Z ogniem znów igrał Valtteri Bottas, który tak jak rano, kilka razy agresywnie wychodził z ostatniego zakrętu, praktycznie "całując" barierę. Z bolidu Fina odpadł też niewielki element włókna węglowego po przejechaniu po tarkach przy basenie.
Przy Sainte Devote do sprawdzenia biegu wstecznego w FW42 zmuszony był George Russell, który potężnie zblokował prawą przednią oponę. W tym miejscu błąd nie oznacza od razu kontaktu ze ścianą, a kierowcy mogą pozwolić sobie na więcej i wykorzystać pobocze.
Na spore problemy narzekał Leclerc, który po 45 minutach miał dopiero 10. czas i nie mógł poradzić sobie z bolidem. Również Vettel, mimo dobrych wyników, miał pewne kłopoty i widać było, że nie wychodziło mu złożenie dobrego okrążenia.

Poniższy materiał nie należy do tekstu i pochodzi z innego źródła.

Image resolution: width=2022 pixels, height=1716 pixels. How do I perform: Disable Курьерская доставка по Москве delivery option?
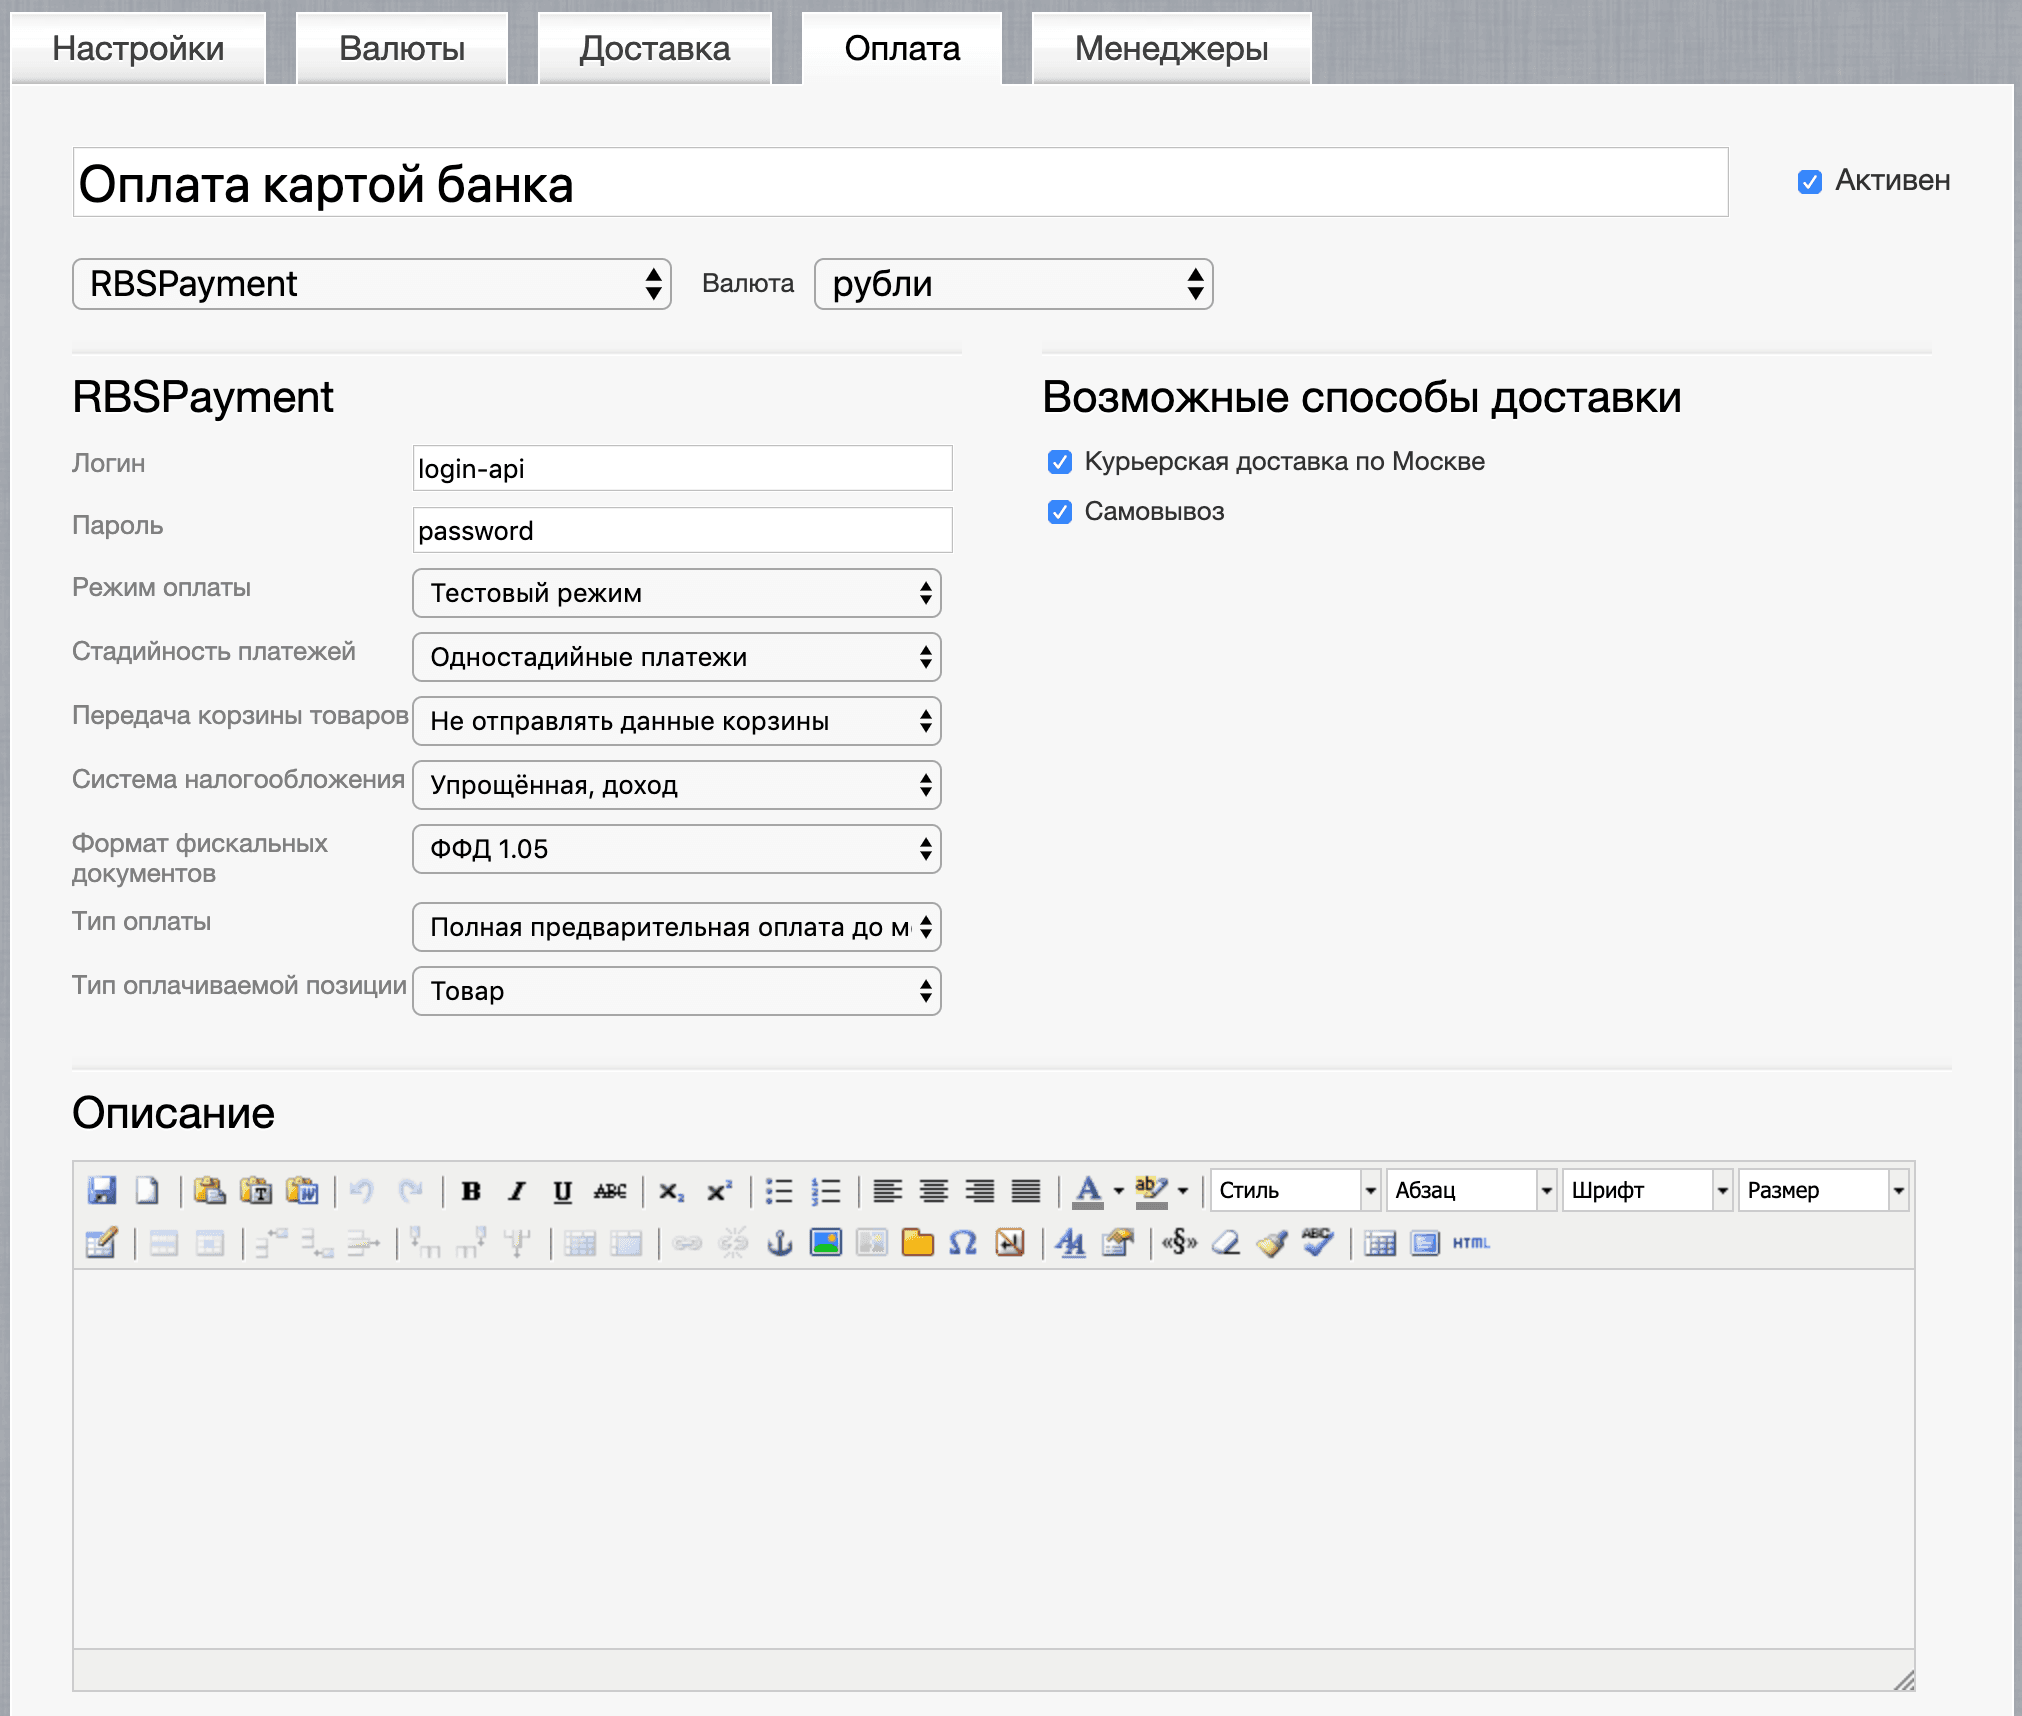1061,462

Na to samo nie skarżyli się kierowcy Mercedesa, którzy w połowie sesji zrobili sobie mały pojedynek na czasy. Wymieniali się najlepszymi rezultatami sektorów i okrążeń. Nie ustrzegli się jednak drobnych błędów - Hamilton raz szeroko wyjechał, a Bottasem rzuciło po tym jak agresywnie spróbował pokonać szykanę po wyjeździe z tunelu.
W tej rywalizacji udziału nie mógł wziąć Max Verstappen. Mechanicy Red Bulla musieli zająć się jego samochodem. Rano Holender był jedynym kierowcą, który dotrzymywał tempa Srebrnym Strzałom.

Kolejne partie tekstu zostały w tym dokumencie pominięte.